Nelio’s quality-control function automatically analyzes your content, making sure you’re hitting your word count goals, that you’re linking both internally and externally to other content (which improves SEO), that you’re using images properly, and so on. Once you’ve used this quality-control feature, you’ll find that it’s an indispensable part of your content workflow. Here’s what it looks like:

Nelio Content’s quality-control feature

Nelio Content costs $25 per month for the team version, which allows unlimited users from your team. (A personal, single-user plan is available for just $9 per month, and there’s even a free version that retains almost all of the single-user subscriber features.)

What Doesn’t Really Work for Me

Of course, there are a few things about Nelio Content that don’t quite fit my needs.

For example, the Editorial Tasks and Editorial Comments features, which allow an editor to create tasks or leave a comment for a post author, doesn’t help me much at Petful. This is because, for us, there are multiple “hands” that touch a single post.

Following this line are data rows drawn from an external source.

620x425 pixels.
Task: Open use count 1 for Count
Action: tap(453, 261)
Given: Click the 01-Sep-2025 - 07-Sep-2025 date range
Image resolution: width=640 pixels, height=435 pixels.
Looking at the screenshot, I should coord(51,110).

Even though the editorial comments can be viewed by any user with editing privileges, I would prefer a way to tag and notify multiple users (such as the copy editor, the assigning editor, and the managing editor) on these internal comments, rather than just the post author.

Also, I would expect to receive email notifications each time someone left a comment or assigned a task, but that’s not the way Nelio Content works right now.

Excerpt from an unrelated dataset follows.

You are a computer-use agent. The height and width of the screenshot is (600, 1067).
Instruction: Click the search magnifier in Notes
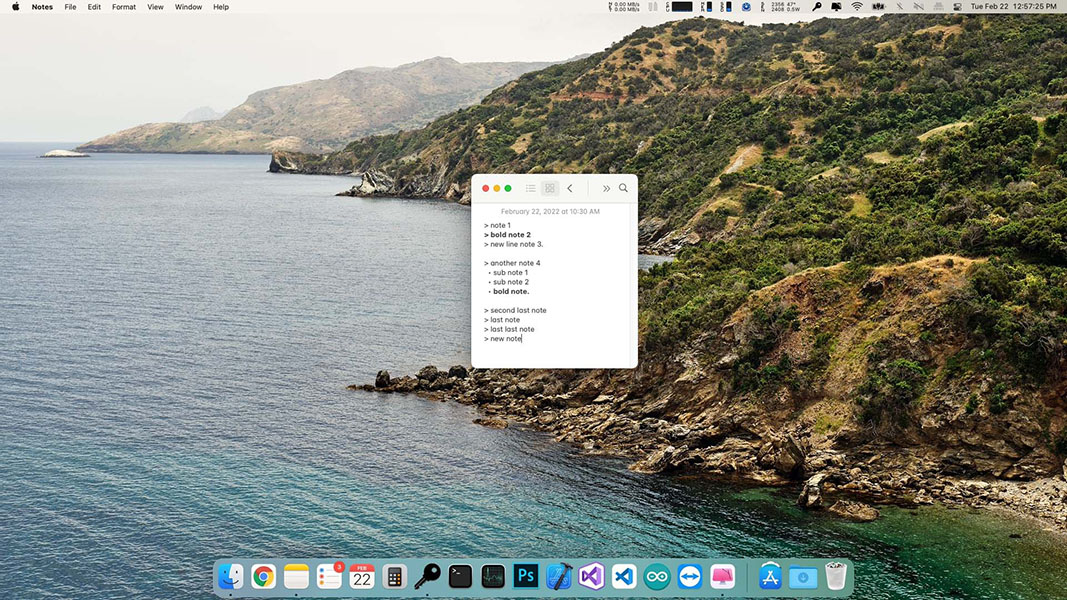(x=623, y=188)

So the Petful team has gone back to communicating via email about specific posts. But that’s really no big deal; Nelio offers so many other great features on its editorial calendar that I’m willing to overlook it.

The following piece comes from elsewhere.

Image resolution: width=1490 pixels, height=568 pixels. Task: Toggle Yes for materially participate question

As of version 1.2.9, Nelio Content’s editorial calendar now puts draft posts in a red tint on your calendar, pending posts in yellow, and scheduled posts in green. This automatic color system is very handy for WordPress blogs with multiple authors and editors. This is the color system that big news operations often use for their publishing workflows.

Here’s What Really Puts Nelio on Top

What I especially like about Nelio, besides the calendar, is the company’s refreshing approach to customer service.

I noticed this right away after I struck up an email conversation with David Aguilera, co-founder of Nelio Software. David had personally responded to some suggestions I’d made and said he’d pitch my ideas to his team.

Since then, David has kept me in the loop as these feature requests have made their way up the chain, and it looks like some of my ideas will make it into the next version. (Update! Say hello to color-shaded calendar entries so you can see at a quick glance which posts are drafts and which are pending review, plus Nelio now “remembers” if you don’t want to see all those social posts cluttering your calendar. Also, Nelio Content now features the ability to add custom post statuses, à la Edit Flow.)

Nelio’s responsiveness is no big surprise given the emphasis it places on customer service. “We know that one of our best assets is customer care—we might be a small team, but we spend as much resources and time as needed to guarantee a polite, efficient, and personalized support,” David says.

And it doesn’t matter whether you’re a paying customer, on a free plan, or just a random person—Nelio treats them all the same when it comes to support.

“We want our users to know that we’ll be there for them when they need us, and offering a great customer service from the very, very beginning is one of the best options to show them they can trust us,” David says.

“Your customers have the key to your business success, so why wouldn’t you be interested in talking to them and making them happy?” —David Aguilera, co-founder, Nelio Software

This customer-first philosophy is definitely working for Nelio, because I’m not the only person who was so inspired that he decided to write a detailed review of Nelio Content for no other reason than to let others know it exists.

You don’t have to be roped into large monthly fees from CoSchedule any longer. CoSchedule has a wonderful product but seems to have made a decision to go after super-big companies. Its earlier, smaller customers are being left behind.

Well, I’m here to tell you there’s a great new CoSchedule alternative out there. Its name is Nelio.